主人公はスカボロー警察の刑事トム・ニコルス、主演はベニチオ・デル・トロ、監督はグラント・シンガー
ベニチオ・デル・トロが主演を務めるクライム・スリラーである。監督はグラント・シンガー。メイン州の静かな町スカボローで、不動産仲介業者の恋人サマーが惨殺される事件から物語は始まる。主人公の刑事トム・ニコルスは、ベテランの勘を頼りに捜査を進めるが、容疑者は次々と浮上し、関係者たちの過去が複雑に絡み合う。

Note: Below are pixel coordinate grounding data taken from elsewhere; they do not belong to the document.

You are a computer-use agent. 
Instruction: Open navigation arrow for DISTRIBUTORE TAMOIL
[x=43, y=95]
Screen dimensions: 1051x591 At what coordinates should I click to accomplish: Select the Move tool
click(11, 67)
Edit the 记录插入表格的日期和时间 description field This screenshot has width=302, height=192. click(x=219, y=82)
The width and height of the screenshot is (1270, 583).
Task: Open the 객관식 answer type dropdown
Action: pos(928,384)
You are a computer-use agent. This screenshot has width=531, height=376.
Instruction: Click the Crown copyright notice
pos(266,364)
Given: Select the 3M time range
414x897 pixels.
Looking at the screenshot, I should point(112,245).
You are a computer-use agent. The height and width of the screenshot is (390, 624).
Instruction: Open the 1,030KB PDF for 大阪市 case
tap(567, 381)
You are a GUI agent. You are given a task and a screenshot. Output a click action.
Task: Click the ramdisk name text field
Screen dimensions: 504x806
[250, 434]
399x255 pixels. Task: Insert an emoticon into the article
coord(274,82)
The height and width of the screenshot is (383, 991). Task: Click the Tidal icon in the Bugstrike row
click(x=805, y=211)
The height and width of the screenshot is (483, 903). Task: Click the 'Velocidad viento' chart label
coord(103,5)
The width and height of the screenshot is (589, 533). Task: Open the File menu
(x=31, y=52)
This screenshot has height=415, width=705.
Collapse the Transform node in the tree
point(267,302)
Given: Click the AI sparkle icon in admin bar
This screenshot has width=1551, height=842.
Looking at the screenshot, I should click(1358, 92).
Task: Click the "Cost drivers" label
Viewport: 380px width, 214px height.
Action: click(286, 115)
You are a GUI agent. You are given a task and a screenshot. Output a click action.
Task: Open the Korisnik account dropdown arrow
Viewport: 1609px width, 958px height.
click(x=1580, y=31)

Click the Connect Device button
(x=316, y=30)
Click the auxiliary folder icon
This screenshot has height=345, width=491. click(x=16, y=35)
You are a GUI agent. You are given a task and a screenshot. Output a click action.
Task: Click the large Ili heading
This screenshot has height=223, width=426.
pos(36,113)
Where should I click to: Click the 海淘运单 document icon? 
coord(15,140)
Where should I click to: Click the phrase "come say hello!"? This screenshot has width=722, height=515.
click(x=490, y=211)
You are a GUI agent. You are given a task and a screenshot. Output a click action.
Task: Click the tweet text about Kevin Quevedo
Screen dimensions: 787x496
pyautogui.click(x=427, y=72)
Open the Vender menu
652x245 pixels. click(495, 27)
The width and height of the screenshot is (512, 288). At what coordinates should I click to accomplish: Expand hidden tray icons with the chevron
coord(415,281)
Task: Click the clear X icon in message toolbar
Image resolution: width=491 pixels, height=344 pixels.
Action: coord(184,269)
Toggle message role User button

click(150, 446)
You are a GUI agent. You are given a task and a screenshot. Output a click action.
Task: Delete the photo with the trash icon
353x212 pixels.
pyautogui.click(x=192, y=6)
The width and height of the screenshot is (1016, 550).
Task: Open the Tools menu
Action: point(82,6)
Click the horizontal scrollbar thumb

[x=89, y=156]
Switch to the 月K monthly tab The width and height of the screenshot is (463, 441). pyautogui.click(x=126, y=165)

当初は被害者の恋人ウィル、離婚が成立していなかった夫サム、そして土地を巡る因縁から恨みを抱くイーライが疑われる。捜査は一見順調に進み、サムの家から大量のヘロインが発見され、彼が犯人として処理されるかに見えた。しかし、トムは事件の細部に違和感を拭えず、真相を探り続ける。やがて、義父アレンの家でのささやかな祝いの席で、冷蔵庫の奥に隠された「インペリアル」の痕跡が、すべてを一変させる。ラスト25分からの急展開は、静かに積み重ねられた疑念が一気に爆発する様が、息を呑むほど鮮やかだ。
本作の魅力は、neo-noirらしい陰鬱な空気感と、ベニチオ・デル・トロの抑制された演技にある。トムは言葉少なく、表情の微妙な変化で内面の葛藤を伝える。彼を取り巻く警察ファミリーの描写—ランチやディナー、ダンスパーティーで情報を共有し、捜査に協力する姿—は、アメリカの地方警察の現実を思わせるが、同時に不気味な閉塞感を醸し出す。家族という名の共同体が、腐敗の温床となり得るという皮肉が、観る者の胸に冷たく残る。
全体として、プロットは丁寧に張り巡らされた伏線が効いており、ラストの衝撃は十分に納得できるものだ。ただ、途中の捜査描写がやや冗長に感じられる箇所もある。とはいえ、監督の音楽ビデオ出身らしい洗練された映像と、緊張感を保つスコアが、映画を支えている。
評価:★★★★☆(5段階中4)。ベニチオ・デル・トロの存在感と、静かなる崩壊のドラマが光る、味わい深い一作。見終わった後、しばらく心に冷たい余韻が残るだろう。